Il lutto Addio Totò Schillaci, un anno fa l’ultimo abbraccio di Jesi

L’eroe di Italia ’90 se n’è andato in punta di piedi stamattina a Palermo, le sue esultanze con lo sguardo stralunato resteranno per sempre il simbolo del riscatto sociale, il commosso saluto di Roberto Mancini

Jesi – Tra i momenti più iconici del divertimento preferito dagli italiani ci sono sicuramente l’urlo di Marco Tardelli contro la Germania del 1982, il piattone del 4-3 di Gianni Rivera nella partita del secolo del 1970 e la corsa di Fabio Grosso che scuote la testa dopo il gol dell’1-0 contro la solita Germania, del 2006.

Tuttavia, se oggi facessimo un sondaggio su scala nazionale tra gli appassionati di calcio, scopriremmo per assurdo che quello che più resta nei cuori di ognuno sono gli occhi spiritati di Totò Schillaci durante le Notti Magiche di Italia ’90.

Quello scugnizzo venuto dal nulla, arrivato l’anno del Mondiale alla nobile corte della Juventus dell’avvocato Gianni Agnelli dal Messina plebeo di serie B, nel quale un po’ tutti si identificarono come speranza del fatto che la vita potesse riservare una chance a chiunque ci credesse davvero.

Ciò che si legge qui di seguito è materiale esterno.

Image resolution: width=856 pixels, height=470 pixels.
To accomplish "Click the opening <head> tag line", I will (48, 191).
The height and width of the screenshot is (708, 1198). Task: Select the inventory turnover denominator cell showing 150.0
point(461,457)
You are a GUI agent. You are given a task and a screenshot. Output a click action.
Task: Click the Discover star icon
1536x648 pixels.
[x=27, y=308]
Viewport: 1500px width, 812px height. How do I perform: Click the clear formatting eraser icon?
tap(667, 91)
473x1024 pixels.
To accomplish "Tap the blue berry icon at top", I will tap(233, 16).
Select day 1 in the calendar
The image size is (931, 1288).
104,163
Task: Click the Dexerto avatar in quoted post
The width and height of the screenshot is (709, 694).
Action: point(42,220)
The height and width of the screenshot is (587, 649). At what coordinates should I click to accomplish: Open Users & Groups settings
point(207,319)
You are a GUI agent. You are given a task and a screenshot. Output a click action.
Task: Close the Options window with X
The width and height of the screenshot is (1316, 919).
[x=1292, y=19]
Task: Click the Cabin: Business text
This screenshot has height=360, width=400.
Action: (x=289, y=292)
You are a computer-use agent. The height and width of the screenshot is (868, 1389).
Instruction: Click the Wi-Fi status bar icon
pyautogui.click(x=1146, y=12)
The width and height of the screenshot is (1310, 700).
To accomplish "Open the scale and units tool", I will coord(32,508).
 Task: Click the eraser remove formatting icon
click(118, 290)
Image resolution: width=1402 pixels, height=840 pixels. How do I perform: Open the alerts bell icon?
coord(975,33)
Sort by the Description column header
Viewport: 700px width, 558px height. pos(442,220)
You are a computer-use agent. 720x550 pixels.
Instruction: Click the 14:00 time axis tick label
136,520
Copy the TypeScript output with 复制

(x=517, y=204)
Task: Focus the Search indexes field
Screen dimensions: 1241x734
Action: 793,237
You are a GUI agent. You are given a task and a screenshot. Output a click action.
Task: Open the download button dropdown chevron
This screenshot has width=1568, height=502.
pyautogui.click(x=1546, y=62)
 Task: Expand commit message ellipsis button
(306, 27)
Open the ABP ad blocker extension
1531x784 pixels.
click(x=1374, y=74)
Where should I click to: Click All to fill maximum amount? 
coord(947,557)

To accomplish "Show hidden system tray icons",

Schillaci ed i suoi occhi fuori dalle orbite dopo ognuno dei 6 gol di quel Mondiale fantastico e sfortunato, di cui fu capocannoniere, sono rimasti il simbolo di un riscatto possibile, dell’uno su mille che ce la fa. Figlio del più basso proletariato di una Palermo in mano ai clan di Cosa nostra e schiacciata dal degrado, divenne con quei gol in maglia azzurra tra giugno e luglio 1990 l’eroe popolare di chi, almeno idealmente, cercava una rivincita.

La sua morte avvenuta oggi a Palermo a causa di un maledetto tumore al colon retto che se lo è portato via a soli 59 anni, consegna definitivamente alla storia colui che è stato il mito di una generazione intera, anche di quelli che gli cantavano quel coro odioso «ruba le gomme, Schillaci ruba le gomme».

Dietro a quel ritornello becero, si nascondeva l’altra faccia della medaglia dell’italiano medio. Quella dei livorosi che speculano su un fatterello di cronaca, che per chiunque altro non avrebbe fatto notizia.

Un suo familiare (non lui!) venne fermato dalla Polizia e dentro l’auto furono rinvenuti pneumatici rubati. Episodio sopra il quale, per altro, vi è sempre stato più d’un dubbio sulla veridicità.

Allora non c’erano i social network (per fortuna?), sopra i quali oggi pletore di livorosi sfogano le proprie frustrazioni contro il prossimo perchè non ce l’hanno fatta. I rancorosi di allora, pertanto, affidarono al canto di quel coretto ributtante il proprio ingiustificato astio, spesso condito con un pizzico di razzismo.

Appena 13 mesi fa, Totò nazionale era stato a Jesi. Ospite dei fratelli Paoloni al ristorante La Brusca di Mazzangrugno, in quegli anni ’90 sede di uno degli Juventus Club punto di riferimento del tifo bianconero in tutto il centro Italia, il campione nazional-popolare si era presentato con la solita discrezione, quasi timidezza.

Quella faccia un po’ spaesata di chi non si spiega il perchè di tanta attenzione ed ammirazione, che ha caratterizzato tutto il suo post-carriera. La stessa discrezione con la quale ha vissuto la sua malattia e se n’è andato, in punta di piedi, stamattina.

E stavolta lo sguardo stralunato l’hanno avuto, nell’apprendere una notizia così terribile, tutti quelli che hanno ammirato questo campione umile venuto dal basso.

Commosso il saluto di Roberto Mancini a Totò che «se n’è andato troppo presto e troppo giovane. Il Mondiale del ’90 e le Notti Magiche non li dimenticheranno mai nessuno, e questo per merito tuo. Sei stato straordinario, un compagno di squadra e un amico incredibile. E un grande calciatore. Ti mando un saluto e un bacio, ovunque tu sia».